Un riconoscimento alla sua speciale attenzione pastorale alla famiglia è venuto dalla nomina pontificia a membro della terza assemblea straordinaria del Sinodo dei vescovi sulla famiglia (ottobre 2014), di cui è stato relatore del circolo minore italiano.

[hr gap=”20″]

«ERO UN POSSIBILE DELINQUENTE. E INVECE IL BUON DIO…»

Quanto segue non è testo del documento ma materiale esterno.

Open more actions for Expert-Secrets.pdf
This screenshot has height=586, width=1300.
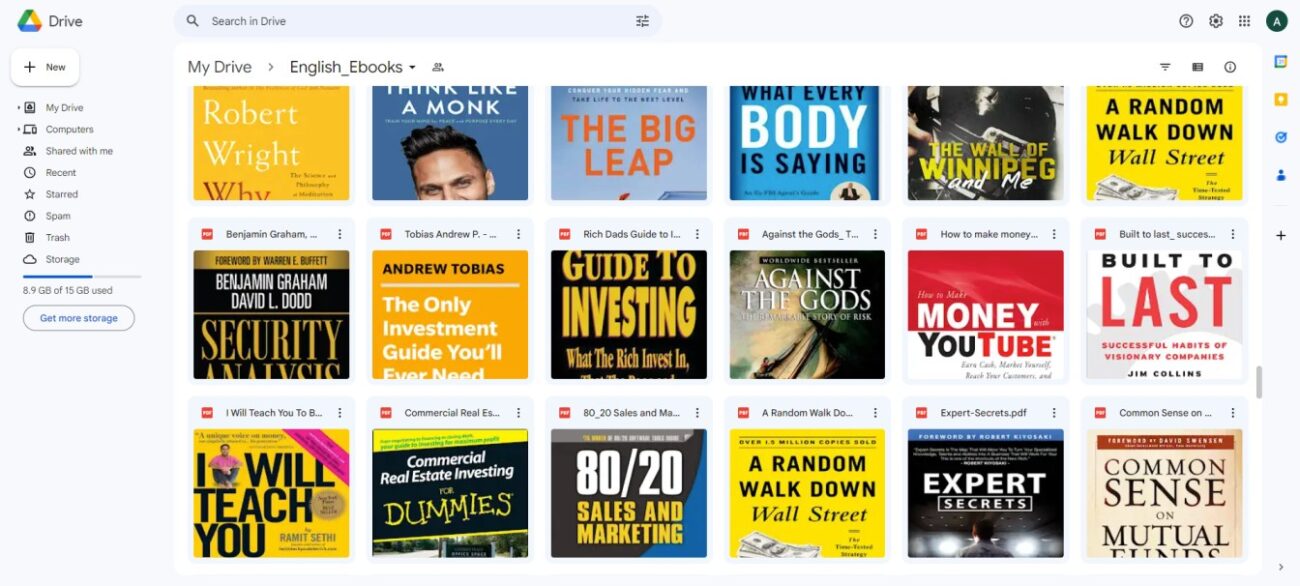coord(1054,413)
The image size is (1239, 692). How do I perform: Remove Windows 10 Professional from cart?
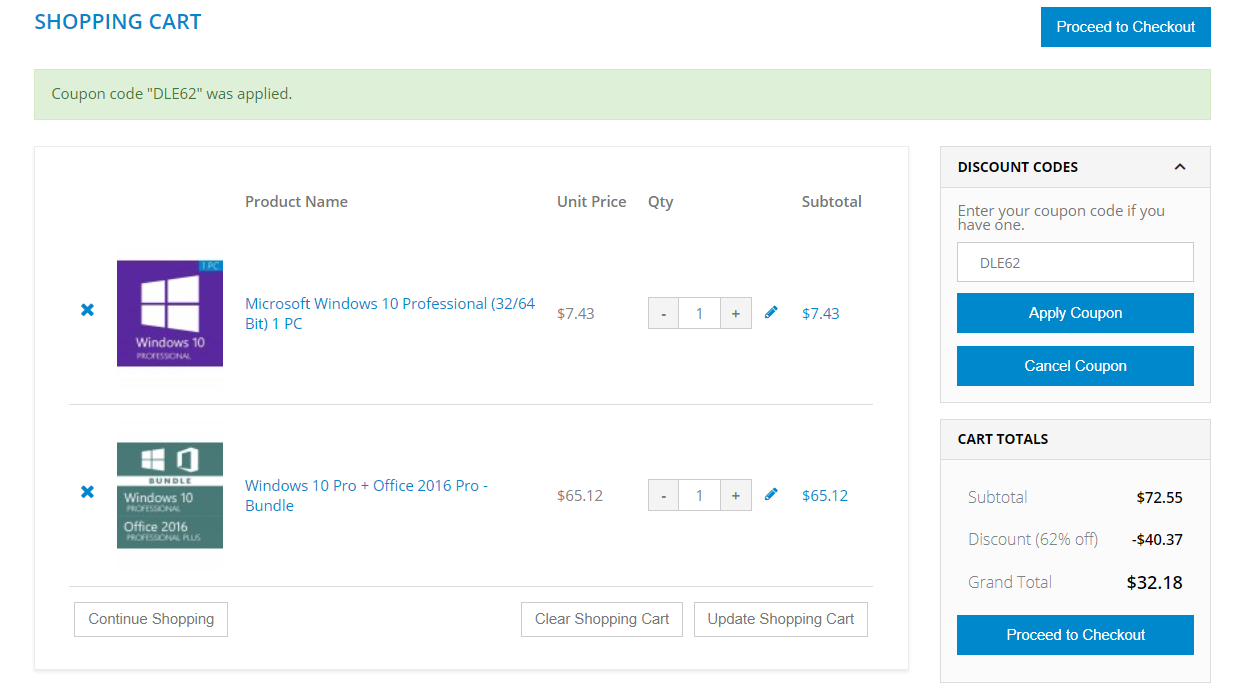click(87, 310)
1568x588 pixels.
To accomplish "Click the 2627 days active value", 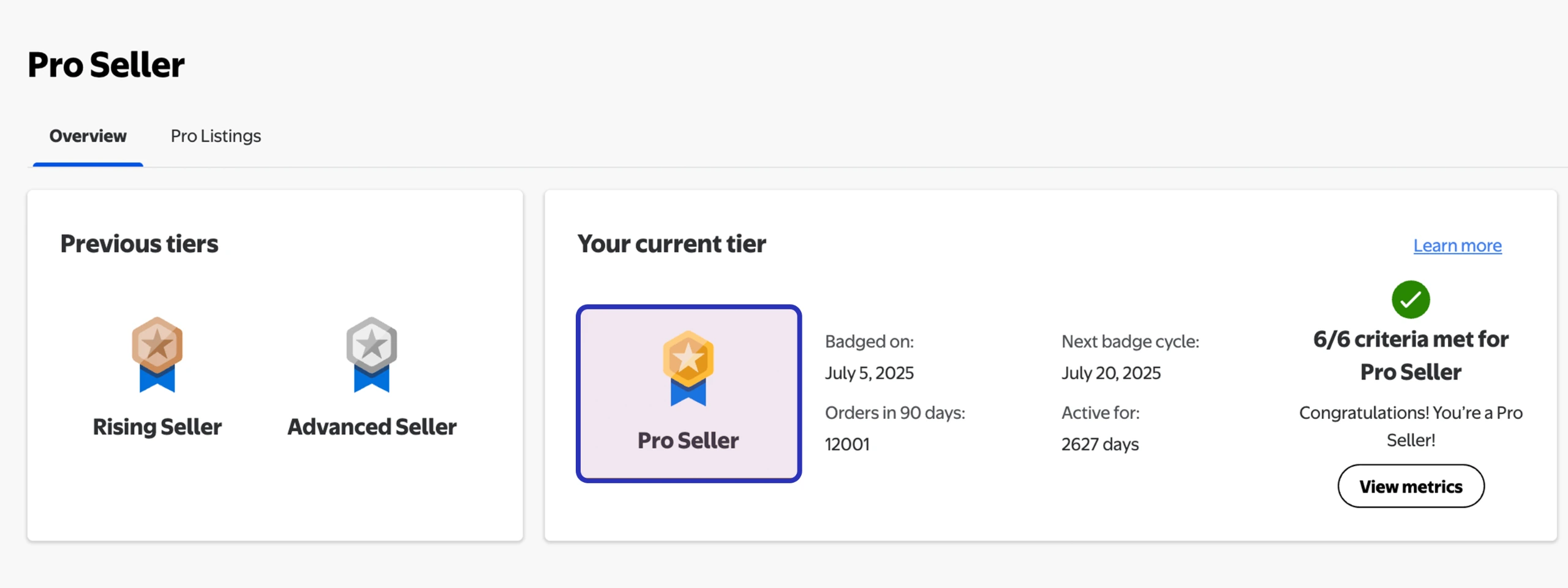I will (1100, 444).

Il Card. Edoardo Menichelli si racconta: «A undici anni sono rimasto senza genitori, a dodici anni ho dovuto abbandonare la scuola per andare a lavorare. E indovini che mestiere ho fatto? Il pastore». Una giornata accanto a un pastore che conosce l’odore delle sue pecore, la loro testardaggine e la loro mitezza.

 

di M. Michela Nicolais

«Adesso le dico una cosa che non ho mai detto a nessuno: a undici anni sono rimasto senza genitori, a dodici anni ho dovuto abbandonare la scuola per andare a lavorare. E indovini che mestiere ho fatto? Il pastore». Comincia con una confidenza, davanti a una tazza di latte, la mia giornata «a tu per tu» con il Card. Edoardo Menichelli, uno dei 20 cardinali che un anno fa ha ricevuto la «berretta» dal Papa durante il concistoro. Quando ho chiesto a don Edoardo – è così che vuole essere chiamato, anche dopo il Concistoro, perché «non cambia niente» con la porpora – cosa volesse dire per lui l’invito di Papa Francesco a essere pastori «con l’odore delle pecore», non mi aspettavo una risposta così, arrivata dopo una breve pausa come un fiume in piena: «Ho fatto il pastore: l’odore delle pecore lo so qual è, la testardaggine delle pecore so qual è… anche la mitezza delle pecore so qual è». Un pastore innamorato del suo gregge: 76 anni, 51 di sacerdozio, 21 di episcopato di cui la metà trascorsi ad Ancona. Ma anche i 26 anni trascorsi a Roma sono ancora tutti lì: se li ricorda nelle telefonate che riceve, ma anche nei venti chilometri che facciamo fianco a fianco, mentre guida la sua Panda beige nel tragitto verso Osimo. Capisce di avere a che fare con una romanista, e ricordando il presidente Viola – «ogni tanto si ricoverava a Villa Mafalda», io ero assistente lì»- mi dice con piglio sicuro: «Il problema della Roma sono i tifosi».

«Io ero un possibile delinquente», confessa quasi a bruciapelo guardandomi dritto negli occhi: «lo dico sempre ai ragazzi. A 11 anni ero senza genitori. C’è stato un disegno del buon Dio che attraverso percorsi difficili mi ha portato là. Il buon Dio ci disegna la vita, dà una trama, come una maglia. Se non capisci che per Dio sei una meraviglia così come sei, diventi un manichino».